Zynga Inc (NASDAQ:ZNGA) has been consistently declining. The stock is down 8% in the last month, 22% in the last three months, 73% in the last six months, and down 76% from its IPO last December. Well, one Board member has had enough. A trust held by Ellen Siminoff, formerly a Yahoo executive and CEO of search advertising company Efficient Frontier, along with her husband purchased 250,000 shares on October 31st at an average price of $2.22 per share. This purchase, which came in accordance with a 10b5-1 plan that the Siminoffs adopted in late August, puts considerable capital behind the thesis that Zynga has adjusted for the decline in its business and might be fairly valued for the worth of its current operations and its potential to be acquired. Insider purchases tend to be bullish signals, so we track these filings and noticed this big buy at Zynga.
However, we’re still skeptical of Zynga’s prospects. Its report for the third quarter of the year showed total revenue up 3% from the third quarter of 2011, with better numbers in advertising revenue more than offsetting a slight decline in games. Higher costs- though these included a large impairment expense related to the Draw Something acquisition and a whopping 36% increase in R&D as well- flipped the $33 million in pretax earnings in Q3 2011 to a pretax loss of $96 million last quarter (pretax earnings were about flat if those two factors are ignored). For the year, Zynga Inc has lost 22 cents per share as its large investments in R&D have yet to pay off in terms of higher revenues.
Wall Street analysts expect 2 cents per share in earnings in 2013, which of course gives Zynga Inc a very high forward P/E. Exchange records show that 12% of the shares outstanding were held short as of mid-October; our database of hedge fund filings shows that no fund or other major investor that we track owned more than $15 million in stock- a fairly low level for what are often multi-billion dollar funds- at the end of June.

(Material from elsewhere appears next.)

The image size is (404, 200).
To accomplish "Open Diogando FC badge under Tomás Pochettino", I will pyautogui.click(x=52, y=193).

In terms of online activities, including games, Zynga can be compared to Facebook Inc (NASDAQ:FB) and to Chinese online gaming company Changyou.com Limited (NASDAQ:CYOU). In our most recent analysis of Facebook, we concluded that the social network’s pricing was still high even after the decline from its IPO price; for example, it trades at 32 times forward earnings estimates. Operating income was down despite a rise in revenue (though as at Zynga, considerable investments were made in R&D). Read our discussion of Facebook. Changyou is very cheap when looking at its financial reports- the trailing P/E is only 5, and it has been experiencing growth in earnings- but as with many Chinese-based companies investors should take precautions and do considerable due diligence before buying (you don’t want to end up like John Paulson!).

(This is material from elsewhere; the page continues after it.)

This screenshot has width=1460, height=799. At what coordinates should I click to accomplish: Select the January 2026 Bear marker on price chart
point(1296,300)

Electronic Arts Inc. (NASDAQ:EA) and Activision Blizzard, Inc. (NASDAQ:ATVI) are two additional peers for Zynga. Neither of these companies is having a good year: their stock prices are down by double-digit percentages since a year ago, with EA’s stock falling nearly 50%. Revenue at each company was down in their most recent quarter compared to the same period in the previous year. However, the net income here is real and both EA and Activision trade at 11 times consensus earnings for 2013. We’d have to see these businesses halt their decline before trusting the Street and buying, however. See our analysis of EA and other gaming companies.
An insider purchase of over half a million dollars is not something that Zynga watchers- especially short sellers- should ignore. However, we still don’t see the company delivering earnings and its R&D investments are starting to look a little more like spending. We’d still advise against buying the stock.